Rewrite the data starting with the line that contains "Select the red-background bearded man photo" and going on through the line that contains "point(1108,365)", swapping "bearded" for "mustached" and leaving everything else unchanged. Give only those lines.

----- Exercise inputs -----

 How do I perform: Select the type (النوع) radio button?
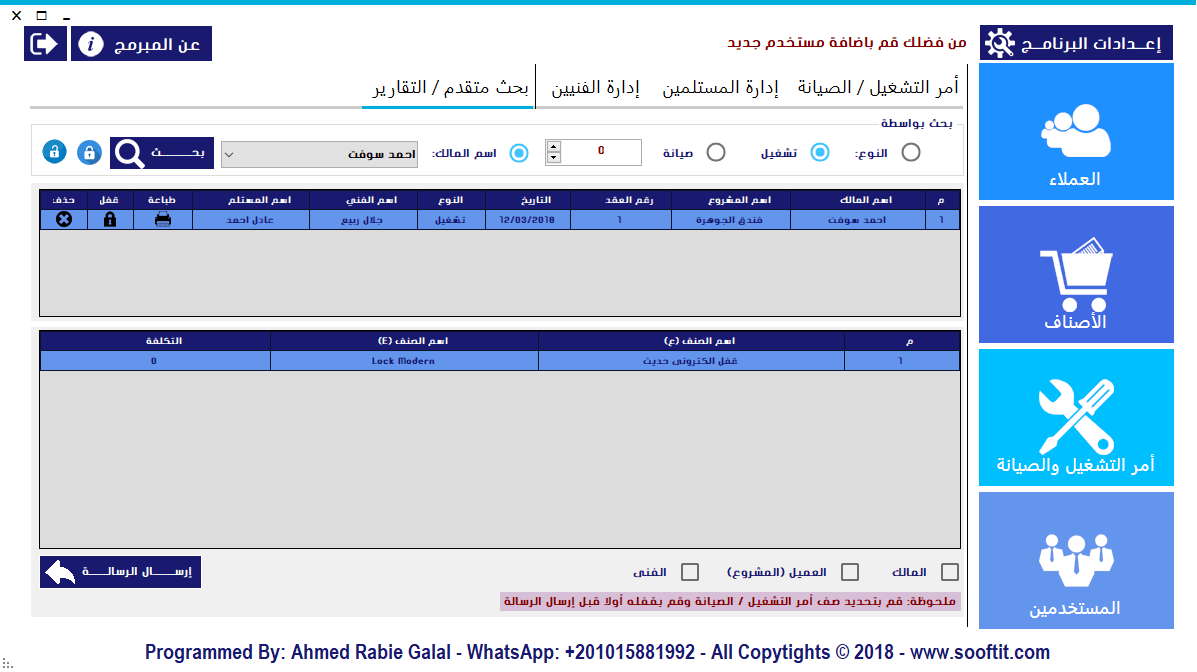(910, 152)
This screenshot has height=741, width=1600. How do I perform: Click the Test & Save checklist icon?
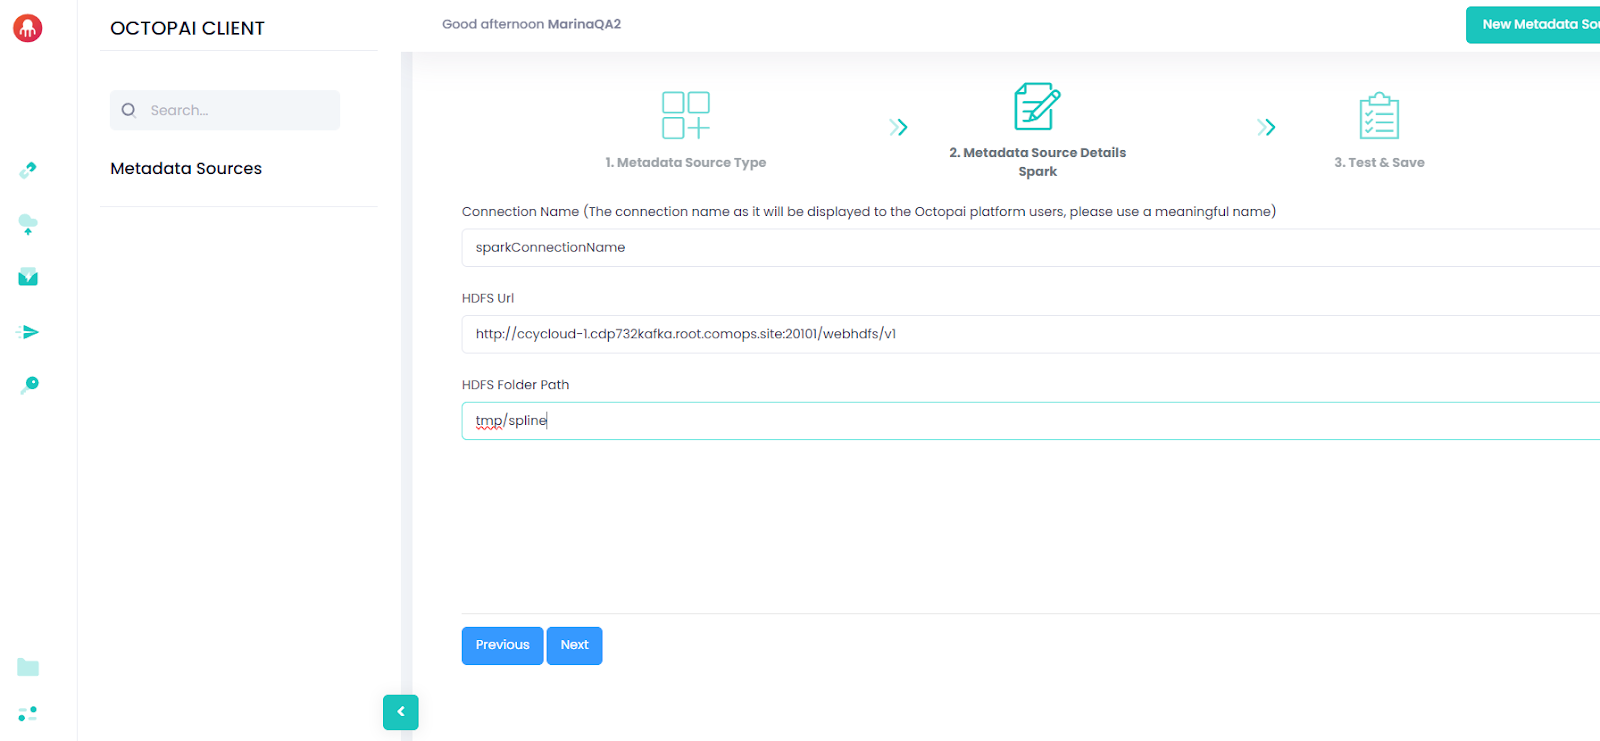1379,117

-----
----- Exercise inputs -----

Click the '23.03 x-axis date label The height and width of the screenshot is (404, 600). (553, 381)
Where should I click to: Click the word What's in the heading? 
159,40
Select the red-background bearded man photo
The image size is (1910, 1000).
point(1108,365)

-----

- **Solved problem**
Select the red-background mustached man photo
The image size is (1910, 1000).
point(1108,365)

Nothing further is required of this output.